SORU: Çalıştığım firmanın yetkililerinden olan bir bey geçen gün trafik kazasında öldü. İki çocuk babasıydı, yaşı da henüz 35’ti. Acaba o şehit mi oldu? Herkes nazar değdi diyor. Ben de kader diyorum. İnsanın ölümünü nazara bağlamak doğru olur mu? (Esra Kadak)

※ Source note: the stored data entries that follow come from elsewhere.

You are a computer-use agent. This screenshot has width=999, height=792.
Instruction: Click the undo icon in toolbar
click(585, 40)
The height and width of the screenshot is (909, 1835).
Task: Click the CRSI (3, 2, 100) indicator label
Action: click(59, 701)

CEVAP: Elbette nazar vardır ama ben nazarın, bir insanın ömrünü kısaltıp uzatacağına inanmıyorum. Zira Allah, her cana bir ömür biçmiştir. Hiçbir can, kendisine biçilen ömrü tamamlamadan ölmez. Trafik kazasında ölmüş olan arkadaşınız da eceliyle ölmüştür. Her araba alan, nazara gelse dünyada milyarlarca araba sahibi yaşayabilir mi? Arkadaşınız feci kazayla öldüğüne göre şehit sevabı alır inşallah. Böyle kazalarda ölenler gerçek şehit değil ama bunlar şehitlik sevabına eren hükmi şehittirler. Kendi evi dışında gurbette ölen, kanser gibi amansız hastalıktan ıstırap çekerek ölen, yangında, depremde, göçük altında kalarak ölen ve benzeri kazalarda can veren insanlar hep şehit sevabına ererler. Ancak bu mertebeye erebilmek için bu kimselerin inançlı, dini bütün Müslüman olmaları, en azından kuşkusuz bir imanla Allah’a bağlı bulunmaları gerekir.
Secde halinde dua
BİR okurum, “En makbul dua, secdede edilen dua mıdır?” diye soruyor. Cevabım şudur: Secde halinde tespih okumak yani üç defa “subhane rabbiyel-alâ” demek şart değil, sünnettir. Ama sünnet olan bir şey daha var ki onu pek yapan yok. O da secde halinde dua etmektir. Secde ne demek? Saygıdan Allah’ın huzurunda eğilmekten de öte bir saygı. İşte o durumda gönülden geldiği biçimde dua etmek. İstenen bu, makbul olan budur. Hadiste secde halinde yapılan duanın makbul olduğu belirtilir. Kasıt namaz secdesidir. Namaz dışında dua etmek için secdeye kapanmak gerekmez. Böyle bir sünnet olduğunu bilmiyorum. Âl-i İmran Suresi’nde “Allah’ı ayakta, oturarak ve yan üzre yatarken zikredenler” övülmektedir. Bu ayetten, her durumda Allah’ın anılacağı ve O’na dua edileceği anlaşılır. Fakat dua etmek için secdeye kapanmak gerekmez. Ama secdeye varıp dua etmekte de bir sakınca yoktur.